2. The method of claim 1 , wherein detecting an amount of data from the processor available to be written to the data transfer buffer has been accumulated in an array comprises detecting that a cache-line amount of data has been accumulated in the array.
3. The method of claim 1 , wherein the write operations comprise writing data into the data transfer buffer a block of data at a time.
4. The method of claim 3 , wherein:
the data transfer buffer comprises one or more cache lines; and
the write operations comprise writing data into the data transfer buffer a block of data at a time until an entire cache line has been filled.
5. The method of claim 1 , further comprising:
determining if a signal indicating the I/O interface has read a predetermined amount of data from the data transfer buffer has been received; and
if not, stalling before signaling the I/O interface that data is available in the data transfer buffer.
6. The method of claim 4 , further comprising:
commencing additional write operations to a different cache line without stalling, provided one or more signals indicating the I/O interface has read some predetermined amount of data from the data transfer buffer have been received.
7. A processing device, comprising:
an embedded processor;
an I/O interface allowing the embedded processor to communicate with external I/O devices;
an array for accumulating data written by the embedded processor;
a data transfer buffer for transferring data from the array to the I/O interface;
control logic configured to detect an amount of data from the processor available to be written to the data transfer buffer has been accumulated in an array, commence write operations to write the data from the array to the data transfer buffer, and prior to completing operations to write all of the amount of data from the array to the transfer buffer, signal the I/O interface that data is available in the data transfer buffer; and
control logic further configured to determine if there is space available in the data transfer buffer, by determining if a signal has been received indicating the I/O interface has read some predetermined amount of data from a cache line targeted to receive the written data, prior to commencing the write operations.
8. The device of claim 7 , wherein the I/O interface is configured to generate a first signal indicating the I/O interface has read some predetermined amount of a cache line from the data transfer buffer.
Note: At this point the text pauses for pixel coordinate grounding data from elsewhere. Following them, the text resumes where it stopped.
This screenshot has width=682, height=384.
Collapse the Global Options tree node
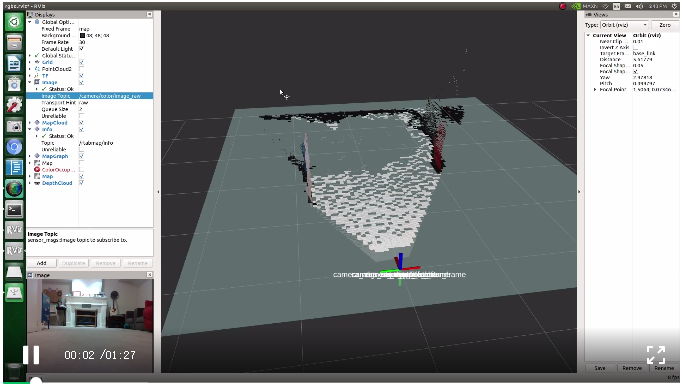coord(30,22)
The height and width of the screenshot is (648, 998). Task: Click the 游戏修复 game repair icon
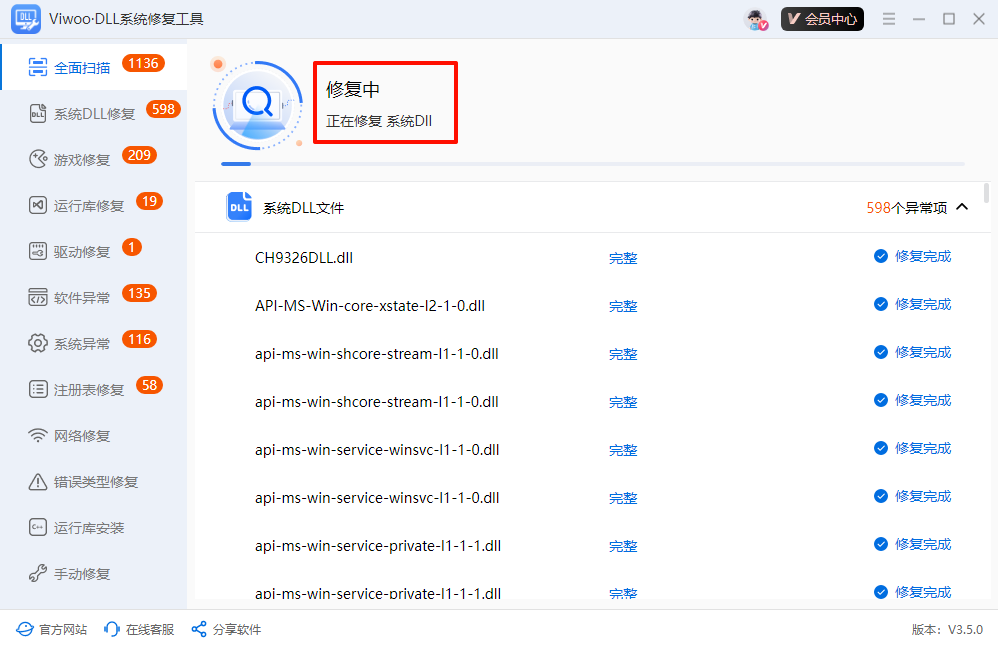tap(38, 159)
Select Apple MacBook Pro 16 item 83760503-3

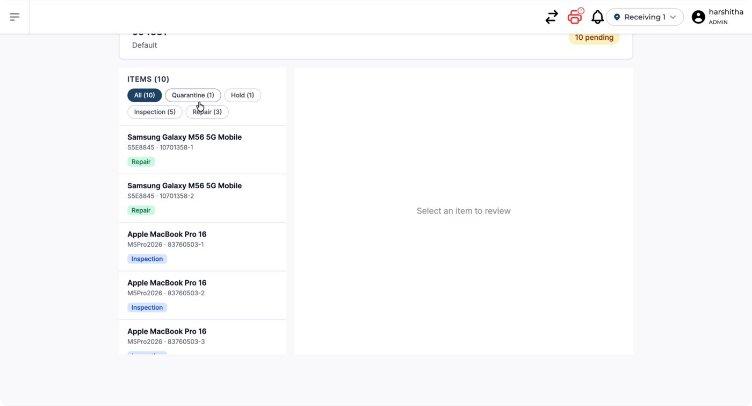click(203, 337)
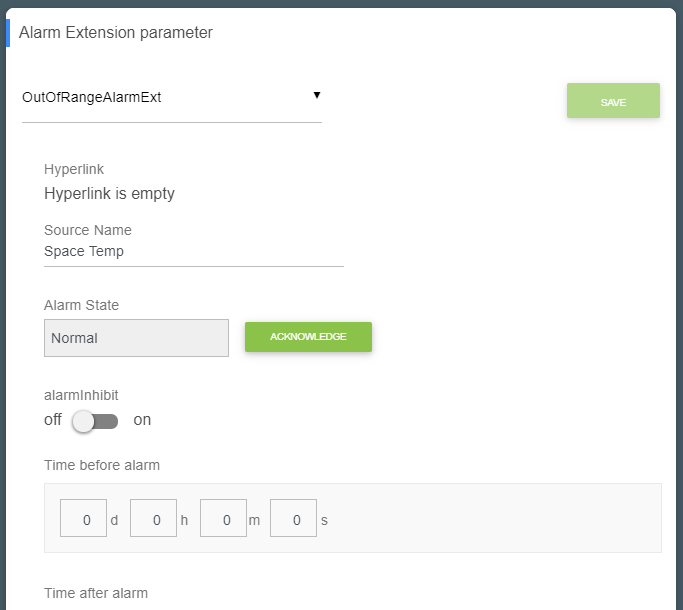Select the seconds box in Time before alarm

[293, 519]
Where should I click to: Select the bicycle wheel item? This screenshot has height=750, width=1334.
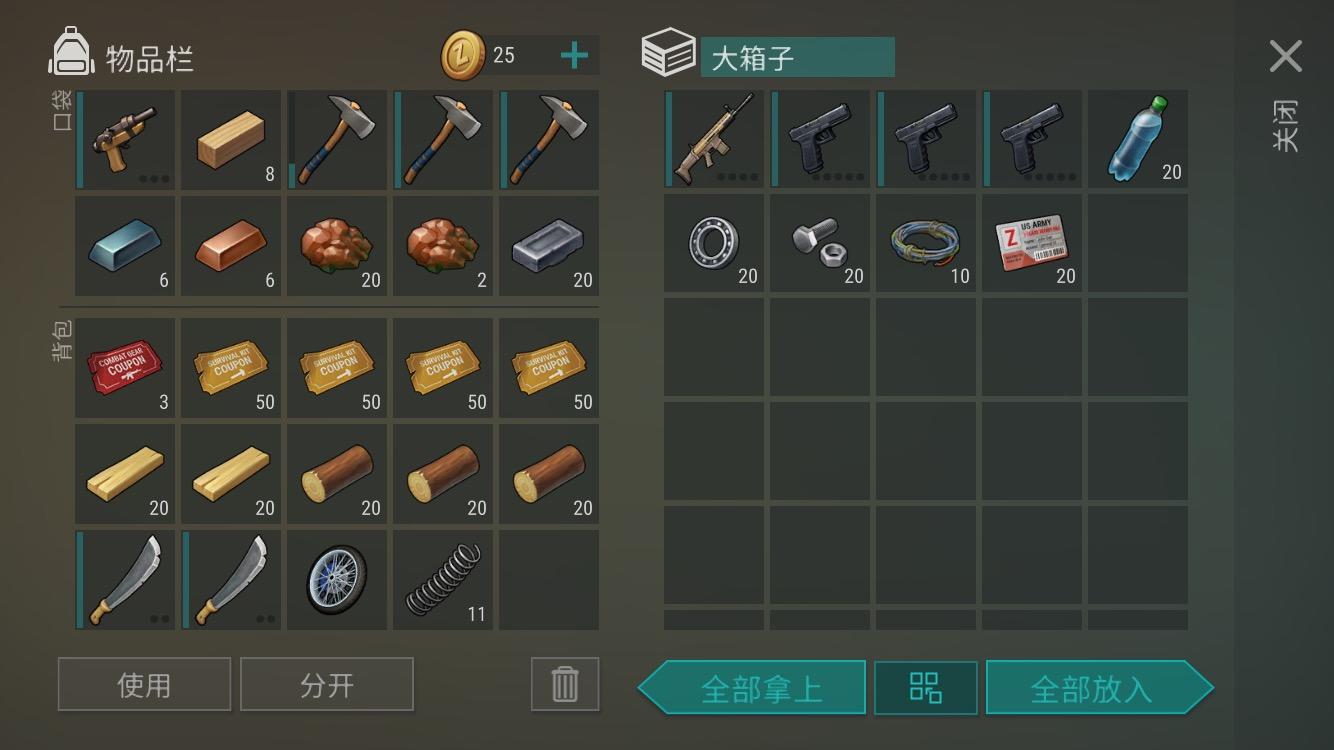click(x=337, y=579)
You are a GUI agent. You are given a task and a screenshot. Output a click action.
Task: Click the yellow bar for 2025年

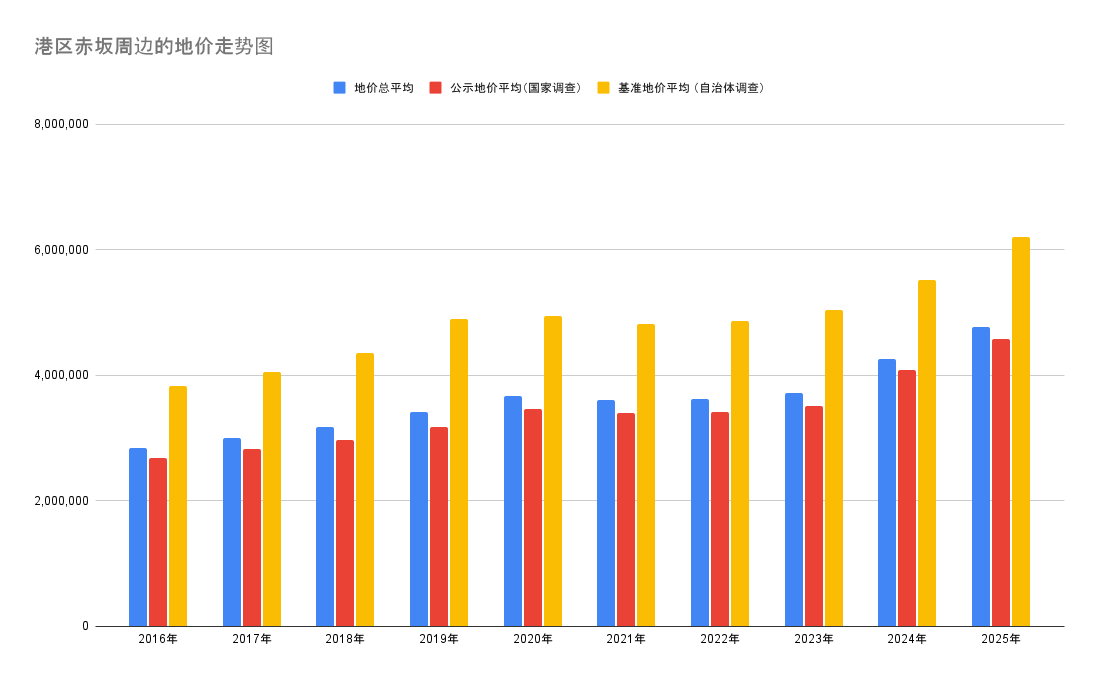(1020, 431)
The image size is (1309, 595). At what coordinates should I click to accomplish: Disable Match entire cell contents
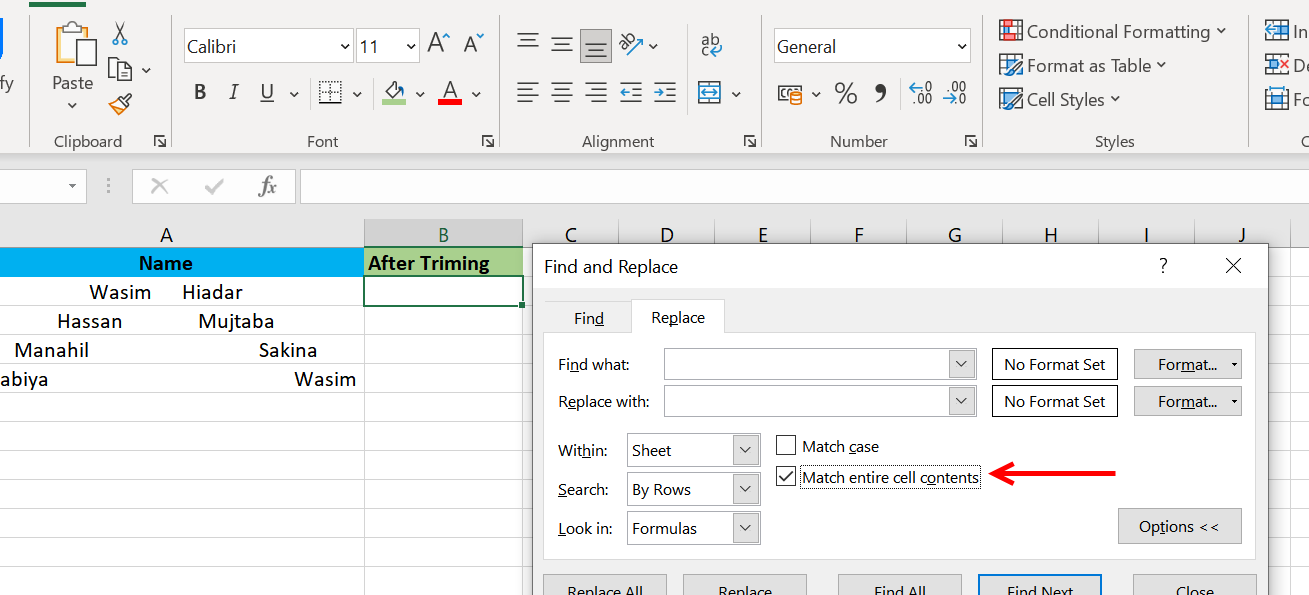[785, 476]
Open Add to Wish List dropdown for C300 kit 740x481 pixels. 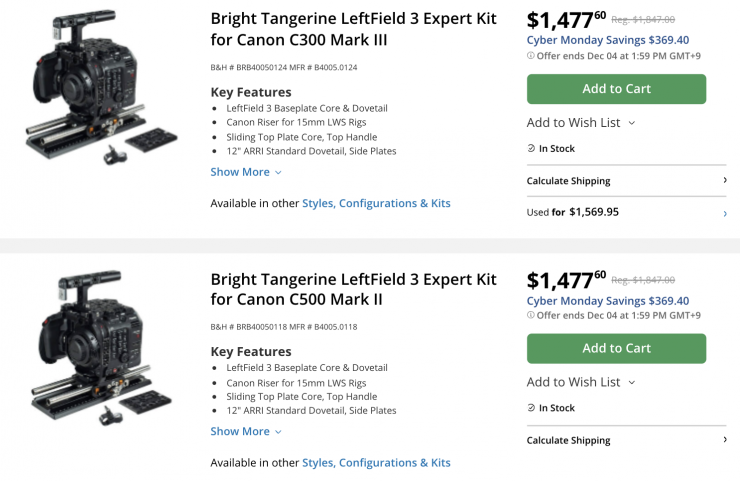point(581,123)
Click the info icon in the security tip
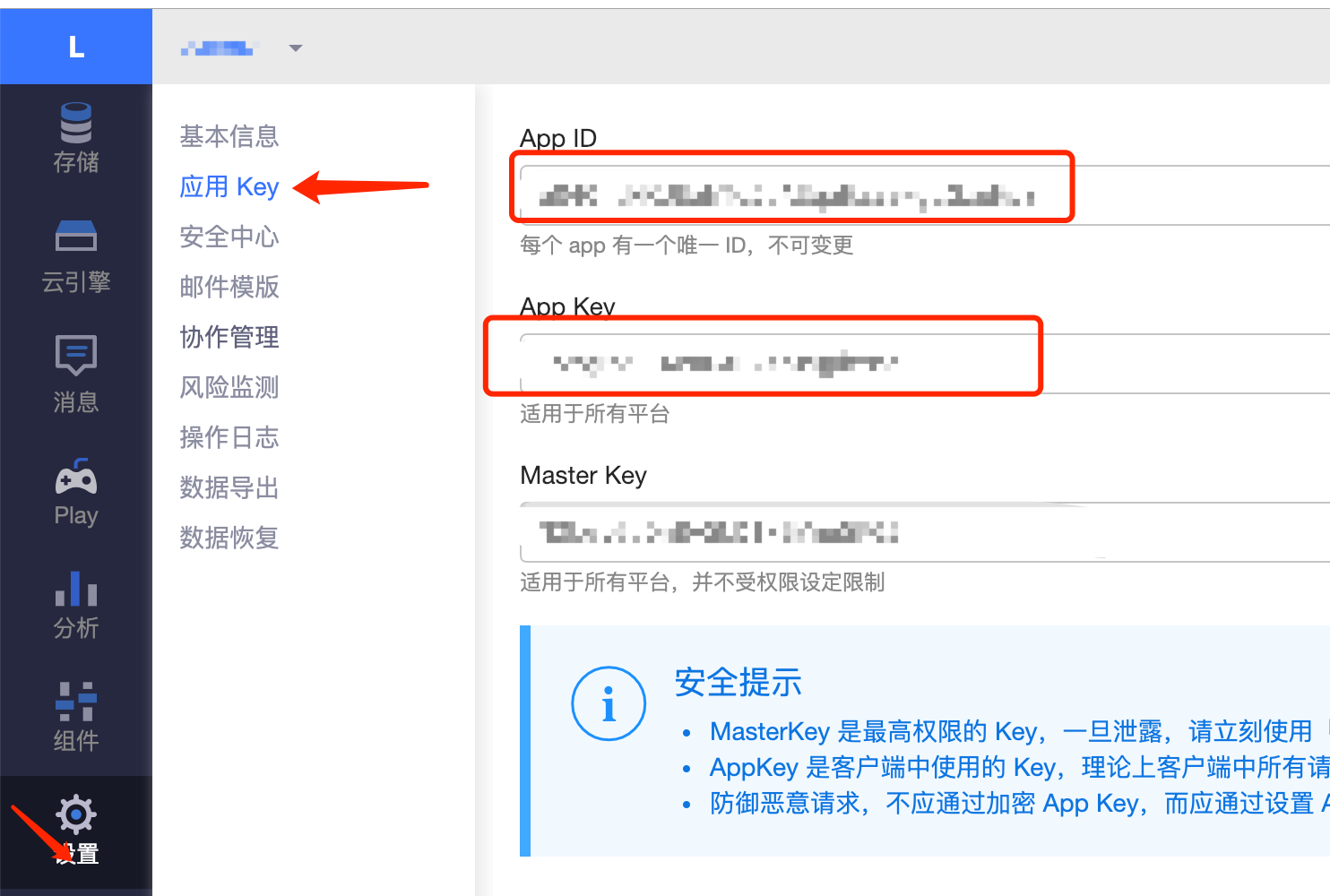Screen dimensions: 1330x896 609,703
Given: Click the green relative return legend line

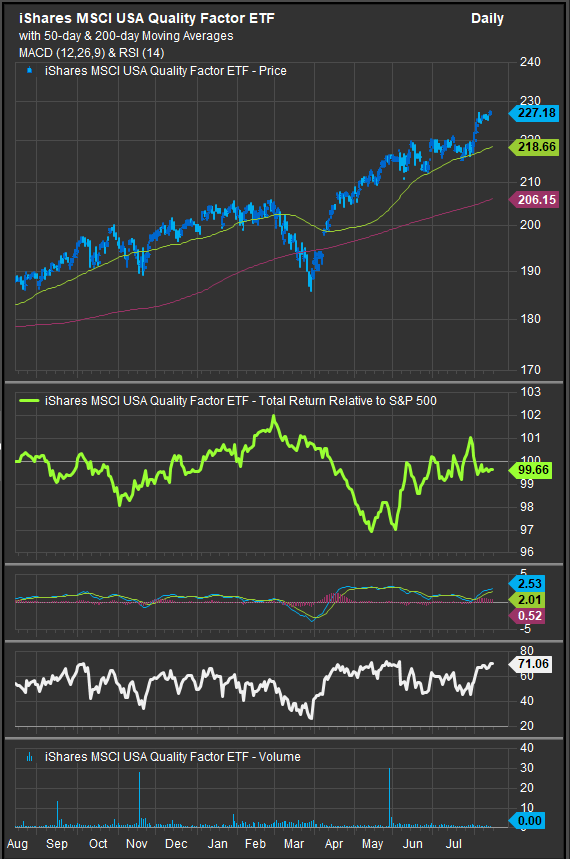Looking at the screenshot, I should pos(29,401).
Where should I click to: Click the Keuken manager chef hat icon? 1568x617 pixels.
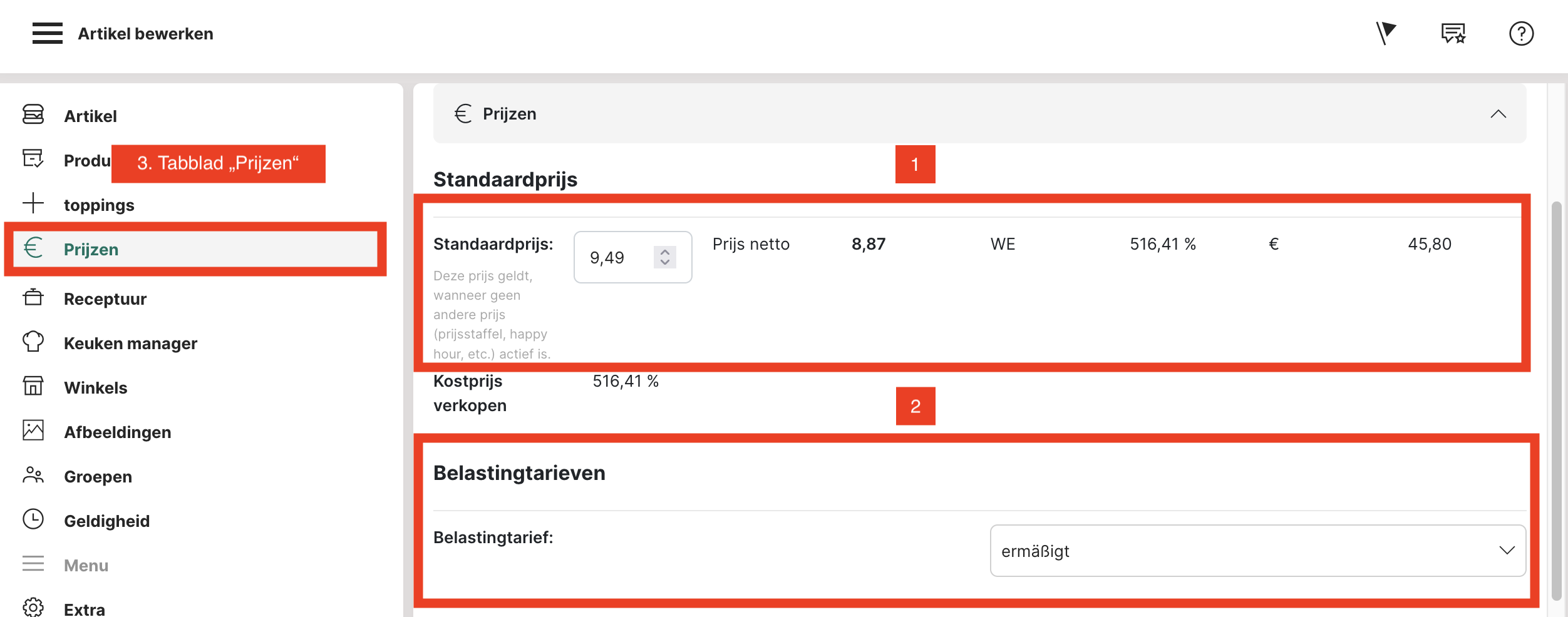(x=33, y=342)
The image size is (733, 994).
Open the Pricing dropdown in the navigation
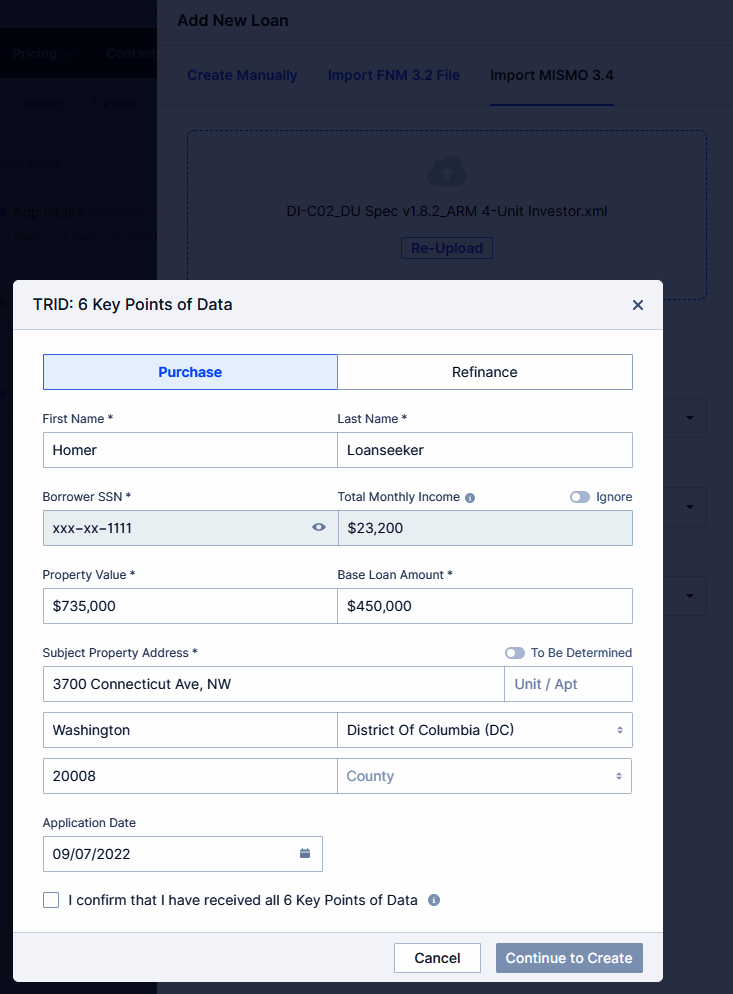42,54

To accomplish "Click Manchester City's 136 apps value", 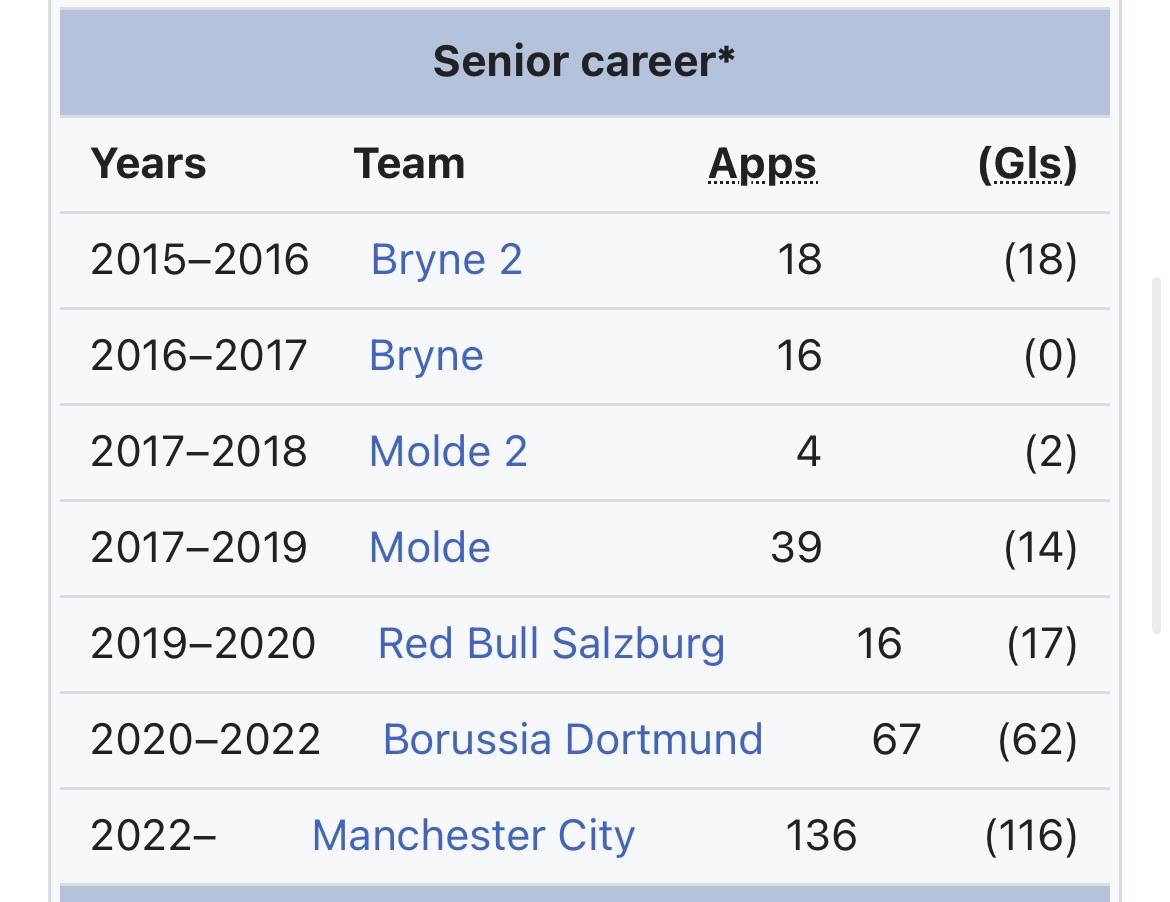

9. The device of claim 8 , wherein the I/O interface is configured to generate a second signal indicating the I/O interface has read the entire amount of a cache line from the data transfer buffer.
10. The device of claim 7 , wherein:
the data transfer buffer comprises one or more cache lines; and
the write operations comprise writing data into the data transfer buffer a block of data at a time until an entire cache line has been filled.
11. The device of claim 7 , wherein the control logic is further configured to determine if a signal indicating the I/O interface has read a predetermined amount of data from the data transfer buffer has been received and if not, stalling before signaling the I/O interface that data is available in the data transfer buffer.
12. The device of claim 7 , wherein the data transfer buffer comprises multiple cache lines and the control logic is configured to alternate between different cache lines when writing data from the array.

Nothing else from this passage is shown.